There’s a rumor being whispered in certain health circles—have you heard it? It’s that a scary connection between kale and your thyroid can supposedly throw your whole body out of whack. Turning to your unofficial online doctor (you know, Google) will have you convinced that too much of the power green will inhibit iodine production and cause your thyroid to become enlarged. (Yikes, right?)
How much kale is too much and when do you need to actually be worried? Here, holistic nutritionist and Doing Well founder Daphne Javitch sets the record straight.
Should you be worried about your kale consumption? Keep reading to find out.
Making sense of goitrogens
“First of all, if you’re going to start worrying about your kale intake, you should know it’s not just kale,” Javitch says. “It’s all cruciferous goitrogens.” Goitrogens are compounds that can disrupt your thyroid’s iodine uptake, making it difficult for the organ to create its hormones (mainly triiodothyronine and thyroxine, which help regulate your metabolism).
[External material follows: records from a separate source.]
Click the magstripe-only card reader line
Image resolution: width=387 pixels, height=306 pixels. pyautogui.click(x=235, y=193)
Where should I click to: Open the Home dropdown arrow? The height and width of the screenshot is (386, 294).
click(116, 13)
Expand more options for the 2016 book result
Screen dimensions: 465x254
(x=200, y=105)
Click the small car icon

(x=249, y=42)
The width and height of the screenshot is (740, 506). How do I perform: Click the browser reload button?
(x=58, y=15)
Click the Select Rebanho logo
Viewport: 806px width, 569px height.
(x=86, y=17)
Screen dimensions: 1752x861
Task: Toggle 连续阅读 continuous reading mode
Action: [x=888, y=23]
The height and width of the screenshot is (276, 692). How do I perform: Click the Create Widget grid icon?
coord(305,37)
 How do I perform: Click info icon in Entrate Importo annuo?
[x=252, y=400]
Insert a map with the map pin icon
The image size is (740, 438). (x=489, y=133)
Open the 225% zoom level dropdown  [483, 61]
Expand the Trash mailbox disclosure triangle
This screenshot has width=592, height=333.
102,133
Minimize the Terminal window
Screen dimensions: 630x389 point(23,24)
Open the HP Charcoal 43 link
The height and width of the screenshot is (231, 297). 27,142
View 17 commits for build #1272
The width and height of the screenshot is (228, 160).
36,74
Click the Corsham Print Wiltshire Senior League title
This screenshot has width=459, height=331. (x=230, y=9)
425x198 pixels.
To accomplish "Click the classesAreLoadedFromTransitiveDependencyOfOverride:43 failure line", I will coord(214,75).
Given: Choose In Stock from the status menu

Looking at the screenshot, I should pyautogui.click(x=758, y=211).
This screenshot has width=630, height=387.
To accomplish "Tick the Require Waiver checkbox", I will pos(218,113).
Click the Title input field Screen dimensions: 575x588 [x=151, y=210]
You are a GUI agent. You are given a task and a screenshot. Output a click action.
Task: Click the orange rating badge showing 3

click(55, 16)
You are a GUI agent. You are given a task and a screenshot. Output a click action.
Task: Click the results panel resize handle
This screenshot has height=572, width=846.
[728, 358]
And the list of veggies that contain them is a lengthy one: arugula, cauliflower, broccoli, bok choy, and Brussels sprouts, to start.
Sounds scary, but is there any real cause for concern? “Here’s the thing, if you have an iodine or selenium deficiency that you are aware of and have been tested for, you are more vulnerable to being affected by these veggies. But it would take a lot of them [to be detrimental],” Javitch says.
She explains that you can find out if you have a deficiency by taking a simple blood test at your doctor’s office. If it turns out that you do have a deficiency, then you can still enjoy your favorite green juices and kale—just not every single day. “It is something to be aware of—the claim isn’t completely made up,” Javitch says. “Your thyroid is extremely sensitive to stress, infection, radiation, and leaky gut. Every women in her 30s or older should get tested once a year for it.”
How to keep your thyroid happy—and have your green juice, too
One way to help counteract goitrogens is by cooking your veggies. “It changes the chemistry,” Javitch explains. She also suggests switching up your green juice and salad blends. “I have a thyroid imbalance, so I make a lot of green juices with cucumber, celery, and fennel instead of kale,” our expert reveals.
Another one of her thyroid balancing tips: upping your iodine intake by filling up on seaweed and other sea vegetables. “You can balance it out,” she explains.
But Javitch stresses that overall, women should not stop eating kale and other cruciferous vegetables because they’re freaked out by goitrogens. “These foods protect against cancer, heart disease, and are full of vitamins and nutrients,” she says. “Those benefits far outweigh the risks. You’d have to be really committed to your kale for there to be a problem.”